Esse é um trechinho de O Diário (nada) Secreto, uma história que eu comecei a desenvolver em 2006. É a primeira cena em que a personagem Giovanna encontra o Edson, por quem ela vai vir a ter uma paixonite. E eis o que virou quando resolvi reescrevê-lo em 2010:

Eu fui me juntar às minhas primas e à Bela e, pra minha total surpresa, o Edson veio atrás. Largou a mochila no chão e se sentou entre mim e a Giovanna, que quase não conseguia disfarçar a animação.
O silêncio se instalou por uns instantes enquanto eu e as meninas travávamos uma batalha com os olhos. Virei-me para a Bela.
“Como isso é possível?”, os olhos dela me perguntavam. “Não sei”, os meus respondiam. Então, discretamente, olhei pra Giovanna.
“Ele é gato!”, foi a primeira coisa que pude ler ali, enquanto ela olhava diretamente para o único homem na mesa. Depois me olhou, e a expressão mudou. “Você é genial!”
A Sabrina parecia mais tranqüila. Partilhava da opinião da irmã sobre o Edson, mas não parecia tão fissurada quanto ela. De fato, quando nós nos olhamos, o que eu pude ver foi um “tanto faz”, seguido de um desesperado pedido: “Controle esta maluca!”
Claro, isso seria perfeitamente possível!
Sim, a cena é completamente diferente. Sim, virou outra coisa. E sim, está visivelmente muito melhor.
Dá pra notar problemas gritantes (pelo menos pra mim) lendo o primeiro trecho, que não estão tão constantes (eu acho) no segundo. Repetição de palavras, de termos muito parecidos. Uma absoluta falta de fluência no texto. E, pra mim o mais grave, falta de tato quanto ao tempo das ações.
Só lendo esse pedacinho vocês não teriam como saber, mas isso acontece logo no 1º capítulo na versão inicial do livro - depois que eles já aproveitaram as férias, voltaram pro colégio e foram pra uma festa de quinze anos, tudo em menos de vinte páginas - enquanto que na versão reescrita só vai rolar já no terceiro. Pensem sobre isso. Pensem em tanta coisa acontecendo num único capítulo. Dá tempo de alguma parte ser desenvolvida?
Relendo e reescrevendo, pude prestar atenção em todos esses detalhes. Coisas que, a princípio, enquanto eu escrevia, não faziam diferença, mas que só um olhar distanciado poderiam me oferecer. Levei anos pra revisar, mas nesse período, amadureci minha escrita e, principalmente, o meu olhar pra poder enxergar os defeitos do texto e jogar fora o que não estava bom. O que era, confesso, uns 80% do livro.
Revisar não é só pra corrigir erros de gramática e excessos de palavra. É principalmente pra rever aquilo que o autor, com o olho viciado de meses de trabalho numa mesma história, não percebe de cara - fluência, inconsistências da história, falhas narrativas, diálogos estranhos, tempo dos acontecimentos. E por isso é tão importante que se dê um tempo entre concluir o livro e começar a revisá-lo. Só com o distanciamento dá pra enxergar esse tipo de coisa. E revisar, revisar, revisar.. até ler e se surpreender.

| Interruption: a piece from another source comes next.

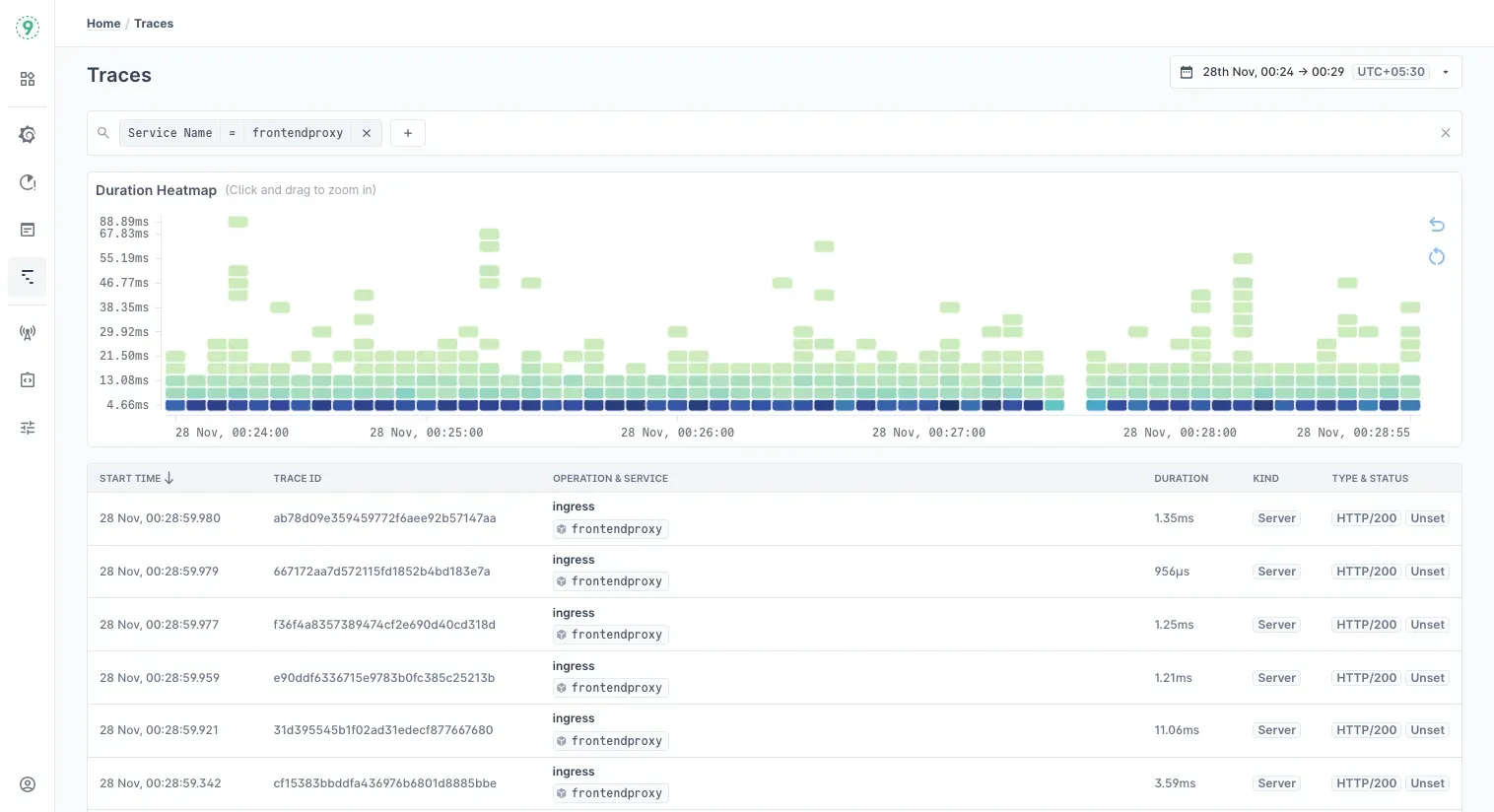Open the Exceptions sidebar icon
The image size is (1494, 812).
point(27,379)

Oi, sociedade! Agora quem fala com vocês é o Douglas Marques (mas pode chamar de Doug!). Assim como a Larissa Linda, também sou escritor (ou finjo muito bem ser, convenhamos!). Como vocês podem ver, o post de hoje é colaborativo, eu e ela, dois escritores publicados, cheios de sucesso, amores, dívidas, frustrações e desgostos (quero chorar!), iremos falar sobre esse processo tão importante que é a revisão. A Lari já deu o recado dela, e agora é comigo.
Quero apresentar a vocês um caderninho que foi muito, muito importante na minha vida:


Vou dar uma palhinha do que está escrito nele:

Era dez horas da noite, uma forte chuva caia, uma forte rajada de trovões assustava o casarão de Hilltown Two. 

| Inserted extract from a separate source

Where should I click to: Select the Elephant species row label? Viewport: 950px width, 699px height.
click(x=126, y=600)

Um misterioso fato estava acontecendo dentro do casarão, repentinamente toda a vizinhança ouvira um enorme grito de medo vindo do casarão, mas ninguém se atrevera a ver o motivo, pois o bairro era violento demais. 
Dois dias se passaram, a cidadezinha de Northern localizada ao norte da Inglaterra parara. Um crime acontecera, o suspeito fugira mas um rastro de sangue e medo ficara. 
A policia vai ao casarão, encontra o corpo da primeira dama estirado no chão, morta com três tiros na cabeça. Começa a surgir uma nuvem de perguntas.

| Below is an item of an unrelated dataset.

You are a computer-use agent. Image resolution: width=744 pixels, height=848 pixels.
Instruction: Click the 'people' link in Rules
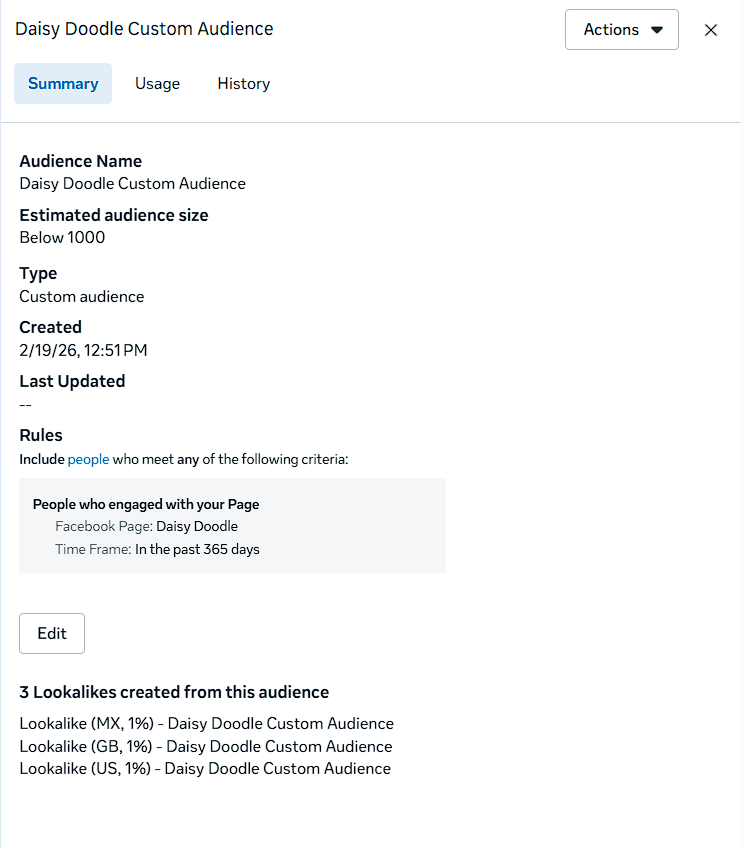point(88,460)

Eu sei o que vocês devem estar pensando. QUE-MERDA-É-ESSA? Falta de acentos, tempos verbais confusos, vírgulas desaparecidas, clichês ambulantes gritando pelas páginas mal-escritas. Adivinhem só: é o primeiro livro que eu, esse divo lindo da literatura brasileira, escrevi. O nome era "Assassinato em Hilltown Two". Ele nunca passou da página 40 (quarenta?! Meu Deus, mataria para ver esse livro hoje em dia!), e apesar de ser uma bosta, demonstra muito a importância do que estamos falando hoje, a revisão. 
Imaginem os senhores eu mandando esse livro para editoras diversas e tentando desesperadamente conseguir uma publicação. Se os editores se dessem ao trabalho de dizer "não", para mim, já seria maravilhoso. Acho que até o papel para imprimir o "não" já seria um investimento e tanto por parte da editora... 
Agora imaginem isso revisado, agora, quase dez anos depois?! (Gente, escrevo há quase uma década... snif, estou ficando velho!). Seria completamente diferente... seria melhor. A título de comparação, olhem esse trecho de 3K, meu último livro (estou no oitavo!), revisado no mês passado:
Talvez o mais sádico ramo da irrefreável loucura de Kristine O'Hare tenha sido sua rapidez contagiante. Numa noite, sua estranheza limitava-se ao fato de negar o retorno da irmã. Na seguinte, mal era capaz de colocar-se de pé e pedir por um copo d'água.

[...]
Para o pai, tudo o que Kristine era agora se resumia em convulsões noturnas. Para ela, todo sonho era valsa constante com um cisne por Tchaikovsky. Cada debruçar-se sobre a imensidão aquática do lago tomado pelas aves era como o reconhecer imediato da própria existência. Virginia Woolf sentiria inveja das pedras que era capaz de carregar sem que elas a pusessem abaixo de toneladas de água. 
Tudo isso depois de uma boa revisão e muita, mas muita prática. Ou seja: tão importante quanto a revisão é a prática. Entre Assassinato em Hilltown Two e 3K transcorreram oito anos, não foram oito dias. Mas isso é assunto para outro tópico.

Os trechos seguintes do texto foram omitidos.